Ela foi cortejada pela ala do PT contrária à candidatura de Jilmar Tatto, mas como o ex-presidente Luiz Inácio Lula da Silva não quis impor Fernando Haddad no jogo, por ora seu nome segue no mercado eleitoral.

Um nome que sempre sai com razoável intenção de votos que chegou a ser especulado na vice no começo do ano, Celso Russomanno (Republicanos), hoje é visto como pouco provável por sua ligação umbilical com a Igreja Universal —aliada de Jair Bolsonaro, inimigo declarado do PSDB paulista.

Por fim, há entre integrantes da cúpula tucana uma hipótese nova: atrair o coronel Marcelo Vieira Salles, ex-comandante da Polícia Militar de São Paulo, que em princípio será candidato a vereador.

O problema central é que ele integra o PSD, partido que já tem como pré-candidato na disputa Andrea Matarazzo. O ex-vereador era o favorito para disputar a eleição pelo PSDB em 2016, mas foi atropelado por João Doria, então com ajuda do então governador Geraldo Alckmin.

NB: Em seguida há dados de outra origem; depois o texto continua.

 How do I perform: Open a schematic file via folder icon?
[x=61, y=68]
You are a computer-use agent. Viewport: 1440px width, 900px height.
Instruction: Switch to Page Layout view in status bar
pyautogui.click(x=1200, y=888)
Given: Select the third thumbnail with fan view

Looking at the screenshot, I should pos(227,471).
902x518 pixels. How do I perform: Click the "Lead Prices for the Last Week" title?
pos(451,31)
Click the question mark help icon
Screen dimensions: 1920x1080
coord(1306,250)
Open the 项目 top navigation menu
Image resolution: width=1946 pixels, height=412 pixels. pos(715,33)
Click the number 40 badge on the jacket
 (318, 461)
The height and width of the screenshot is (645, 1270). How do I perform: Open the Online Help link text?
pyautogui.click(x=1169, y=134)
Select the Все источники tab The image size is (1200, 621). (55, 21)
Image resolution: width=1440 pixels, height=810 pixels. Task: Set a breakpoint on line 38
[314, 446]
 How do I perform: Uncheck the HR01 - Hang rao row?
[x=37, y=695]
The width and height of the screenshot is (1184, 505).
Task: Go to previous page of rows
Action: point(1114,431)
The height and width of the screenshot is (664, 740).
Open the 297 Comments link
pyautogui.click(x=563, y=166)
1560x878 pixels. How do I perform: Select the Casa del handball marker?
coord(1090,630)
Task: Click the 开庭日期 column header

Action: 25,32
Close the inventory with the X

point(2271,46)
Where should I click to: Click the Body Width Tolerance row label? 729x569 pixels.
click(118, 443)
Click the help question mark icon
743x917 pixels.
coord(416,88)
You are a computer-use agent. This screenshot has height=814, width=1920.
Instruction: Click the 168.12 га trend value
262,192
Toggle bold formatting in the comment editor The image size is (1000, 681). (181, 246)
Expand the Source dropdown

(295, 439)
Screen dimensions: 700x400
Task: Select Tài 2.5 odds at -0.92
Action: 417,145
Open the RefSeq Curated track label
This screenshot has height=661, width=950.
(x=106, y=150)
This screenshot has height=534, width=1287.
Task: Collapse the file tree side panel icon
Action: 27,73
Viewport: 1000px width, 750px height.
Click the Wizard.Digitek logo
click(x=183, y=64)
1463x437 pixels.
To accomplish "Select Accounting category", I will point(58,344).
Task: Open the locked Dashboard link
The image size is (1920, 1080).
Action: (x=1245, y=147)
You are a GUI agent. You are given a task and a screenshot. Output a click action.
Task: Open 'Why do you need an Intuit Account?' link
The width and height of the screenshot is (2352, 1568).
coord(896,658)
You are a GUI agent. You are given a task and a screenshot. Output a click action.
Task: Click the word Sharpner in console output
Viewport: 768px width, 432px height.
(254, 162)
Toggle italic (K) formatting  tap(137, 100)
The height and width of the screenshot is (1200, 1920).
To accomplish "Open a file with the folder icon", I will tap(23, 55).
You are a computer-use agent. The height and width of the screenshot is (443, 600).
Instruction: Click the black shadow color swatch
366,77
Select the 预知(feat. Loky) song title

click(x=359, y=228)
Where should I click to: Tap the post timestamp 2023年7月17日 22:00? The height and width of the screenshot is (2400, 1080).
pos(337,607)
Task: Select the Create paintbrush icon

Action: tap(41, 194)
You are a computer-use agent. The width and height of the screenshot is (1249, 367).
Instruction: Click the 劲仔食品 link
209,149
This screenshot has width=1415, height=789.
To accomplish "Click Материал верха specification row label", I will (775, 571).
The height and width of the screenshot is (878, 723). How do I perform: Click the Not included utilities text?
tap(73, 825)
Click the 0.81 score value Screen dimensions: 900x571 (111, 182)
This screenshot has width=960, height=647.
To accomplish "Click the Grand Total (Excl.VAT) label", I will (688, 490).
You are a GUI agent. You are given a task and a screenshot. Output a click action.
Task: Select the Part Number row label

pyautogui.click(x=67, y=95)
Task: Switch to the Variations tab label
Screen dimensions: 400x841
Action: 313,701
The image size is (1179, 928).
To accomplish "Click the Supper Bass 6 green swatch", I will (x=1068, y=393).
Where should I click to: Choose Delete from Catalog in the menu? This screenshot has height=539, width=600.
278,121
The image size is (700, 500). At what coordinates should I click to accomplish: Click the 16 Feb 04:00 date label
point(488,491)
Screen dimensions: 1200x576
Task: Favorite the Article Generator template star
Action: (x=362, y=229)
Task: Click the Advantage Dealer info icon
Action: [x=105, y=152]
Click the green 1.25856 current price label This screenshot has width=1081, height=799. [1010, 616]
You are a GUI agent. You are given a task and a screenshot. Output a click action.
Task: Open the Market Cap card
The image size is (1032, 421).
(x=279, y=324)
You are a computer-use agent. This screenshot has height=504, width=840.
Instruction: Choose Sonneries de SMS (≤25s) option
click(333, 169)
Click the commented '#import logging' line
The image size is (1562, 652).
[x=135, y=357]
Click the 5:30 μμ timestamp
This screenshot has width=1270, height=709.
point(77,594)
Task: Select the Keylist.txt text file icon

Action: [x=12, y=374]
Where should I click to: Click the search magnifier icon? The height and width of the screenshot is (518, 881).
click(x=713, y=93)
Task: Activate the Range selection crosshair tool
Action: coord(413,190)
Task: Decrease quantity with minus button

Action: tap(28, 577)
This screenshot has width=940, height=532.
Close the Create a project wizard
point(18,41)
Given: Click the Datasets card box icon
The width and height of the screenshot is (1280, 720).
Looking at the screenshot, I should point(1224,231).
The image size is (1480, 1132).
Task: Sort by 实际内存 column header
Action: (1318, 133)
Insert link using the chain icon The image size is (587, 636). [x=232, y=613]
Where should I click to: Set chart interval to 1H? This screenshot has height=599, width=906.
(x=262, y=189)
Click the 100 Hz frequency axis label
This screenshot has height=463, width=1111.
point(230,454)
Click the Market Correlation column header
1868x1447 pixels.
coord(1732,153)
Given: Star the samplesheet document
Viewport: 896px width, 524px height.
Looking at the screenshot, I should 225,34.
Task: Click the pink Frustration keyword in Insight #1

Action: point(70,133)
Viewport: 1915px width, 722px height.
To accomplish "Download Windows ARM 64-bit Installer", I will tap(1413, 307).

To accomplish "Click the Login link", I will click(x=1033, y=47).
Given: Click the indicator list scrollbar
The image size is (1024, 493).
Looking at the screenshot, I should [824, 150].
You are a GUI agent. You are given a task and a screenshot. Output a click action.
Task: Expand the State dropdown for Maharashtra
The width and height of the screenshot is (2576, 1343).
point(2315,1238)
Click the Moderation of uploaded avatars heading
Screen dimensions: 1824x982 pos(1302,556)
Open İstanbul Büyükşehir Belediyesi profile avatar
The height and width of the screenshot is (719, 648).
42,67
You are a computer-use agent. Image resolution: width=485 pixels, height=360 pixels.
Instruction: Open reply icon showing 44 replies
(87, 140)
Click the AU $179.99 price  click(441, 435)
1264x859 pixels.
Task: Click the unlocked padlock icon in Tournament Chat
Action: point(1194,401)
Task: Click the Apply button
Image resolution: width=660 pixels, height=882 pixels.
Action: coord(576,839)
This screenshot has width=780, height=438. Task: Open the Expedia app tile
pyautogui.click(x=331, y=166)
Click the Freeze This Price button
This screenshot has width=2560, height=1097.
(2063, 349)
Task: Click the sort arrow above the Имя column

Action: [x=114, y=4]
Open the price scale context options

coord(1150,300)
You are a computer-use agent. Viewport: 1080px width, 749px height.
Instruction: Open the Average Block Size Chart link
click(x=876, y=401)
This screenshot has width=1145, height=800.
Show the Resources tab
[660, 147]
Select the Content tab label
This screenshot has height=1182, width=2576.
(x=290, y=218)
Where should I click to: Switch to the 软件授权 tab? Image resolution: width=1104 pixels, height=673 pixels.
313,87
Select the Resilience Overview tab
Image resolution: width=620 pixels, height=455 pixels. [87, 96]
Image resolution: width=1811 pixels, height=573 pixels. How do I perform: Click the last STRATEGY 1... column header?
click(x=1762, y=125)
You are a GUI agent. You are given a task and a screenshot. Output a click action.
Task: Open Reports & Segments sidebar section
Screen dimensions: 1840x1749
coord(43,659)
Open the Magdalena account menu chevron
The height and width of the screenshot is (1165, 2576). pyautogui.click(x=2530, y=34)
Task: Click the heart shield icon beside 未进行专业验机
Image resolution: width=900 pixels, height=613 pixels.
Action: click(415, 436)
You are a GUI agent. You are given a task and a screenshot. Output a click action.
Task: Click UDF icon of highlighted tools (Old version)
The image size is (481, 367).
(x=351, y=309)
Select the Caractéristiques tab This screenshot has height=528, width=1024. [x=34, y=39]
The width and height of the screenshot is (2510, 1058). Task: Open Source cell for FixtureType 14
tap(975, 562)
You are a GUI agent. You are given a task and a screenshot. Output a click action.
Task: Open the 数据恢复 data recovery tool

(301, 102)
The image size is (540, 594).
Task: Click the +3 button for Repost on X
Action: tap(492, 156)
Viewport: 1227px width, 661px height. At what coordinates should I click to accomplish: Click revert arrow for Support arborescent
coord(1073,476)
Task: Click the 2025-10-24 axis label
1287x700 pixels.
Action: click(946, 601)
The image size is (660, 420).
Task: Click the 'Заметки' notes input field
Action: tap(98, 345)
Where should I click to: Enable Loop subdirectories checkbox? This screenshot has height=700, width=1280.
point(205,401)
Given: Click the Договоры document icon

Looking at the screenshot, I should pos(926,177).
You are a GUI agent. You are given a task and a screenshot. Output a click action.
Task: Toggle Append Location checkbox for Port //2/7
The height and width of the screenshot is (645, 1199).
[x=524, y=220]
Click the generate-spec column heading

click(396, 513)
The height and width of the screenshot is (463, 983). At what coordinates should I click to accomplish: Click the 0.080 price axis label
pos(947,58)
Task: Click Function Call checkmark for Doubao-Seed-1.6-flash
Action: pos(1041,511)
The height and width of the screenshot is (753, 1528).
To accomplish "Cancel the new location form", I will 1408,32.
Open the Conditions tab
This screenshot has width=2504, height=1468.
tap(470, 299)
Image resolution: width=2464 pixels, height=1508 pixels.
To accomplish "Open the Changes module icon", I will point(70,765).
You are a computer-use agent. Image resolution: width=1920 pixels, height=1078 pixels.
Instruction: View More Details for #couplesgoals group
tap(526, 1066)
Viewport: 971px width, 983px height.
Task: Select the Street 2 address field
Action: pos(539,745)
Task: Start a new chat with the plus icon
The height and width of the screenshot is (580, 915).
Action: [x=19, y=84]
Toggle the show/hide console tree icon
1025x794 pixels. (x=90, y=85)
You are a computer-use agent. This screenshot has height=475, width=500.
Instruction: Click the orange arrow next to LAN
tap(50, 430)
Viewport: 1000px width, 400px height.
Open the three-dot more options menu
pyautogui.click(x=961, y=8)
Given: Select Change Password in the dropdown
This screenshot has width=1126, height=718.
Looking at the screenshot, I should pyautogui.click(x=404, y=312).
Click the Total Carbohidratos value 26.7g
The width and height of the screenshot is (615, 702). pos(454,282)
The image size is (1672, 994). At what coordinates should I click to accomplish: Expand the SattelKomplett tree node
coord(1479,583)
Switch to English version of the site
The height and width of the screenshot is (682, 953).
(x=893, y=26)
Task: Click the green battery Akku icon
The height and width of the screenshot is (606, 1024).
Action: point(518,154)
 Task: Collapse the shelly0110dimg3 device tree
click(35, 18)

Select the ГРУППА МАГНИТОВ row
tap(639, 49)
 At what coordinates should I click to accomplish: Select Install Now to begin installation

Matarazzo assim saiu do PSDB após 25 anos e acabou como vice de Marta, então no MDB, que ficou em quarto lugar no pleito vencido por Doria.

O presidente do PSD, Gilberto Kassab, descarta a hipótese a interlocutores, e diz que considera Matarazzo não só viável, mas como uma provável surpresa na eleição. Eles estiveram juntos nesta semana, adiantando planos para a convenção do partido, em 31 de agosto.

Com a sua reunião marcada para 12 de setembro, o PSDB tem um mês para resolver seu problema.

Ele já foi mais agudo. Na virada do ano, a candidatura de Covas balançava devido a diversas pesquisas mostrando que ele teria dificuldades sérias na disputa. Tudo mudou com dois fatores.

Primeiro, o prefeito foi diagnosticado com um câncer agressivo, que enfrenta com transparência pública. Sua aprovação começou a subir, em pesquisas internas, quase que imediatamente, e ele asseverou sua palavra nas decisões do partido.

Além disso, ele posicionou-se de forma bastante ativa no combate à pandemia, ainda que esse seja um flanco usual de ataque de seus adversários.

A possibilidade de que ele tenha de ausentar-se por vezes da prefeitura por questões de saúde segue sendo uma preocupação da escolha da vaga de vice, mas a boa disposição demonstrada por Covas durante o tratamento retirou um pouco dessa pressão.

No mais, ele virou favorito na pré-campanha, com a pulverização de concorrentes. O PT está abatido, tendo protagonismo roubado pelo PSOL, e o bolsonarismo orgânico não encontrou nenhum candidato com aspecto viável até aqui.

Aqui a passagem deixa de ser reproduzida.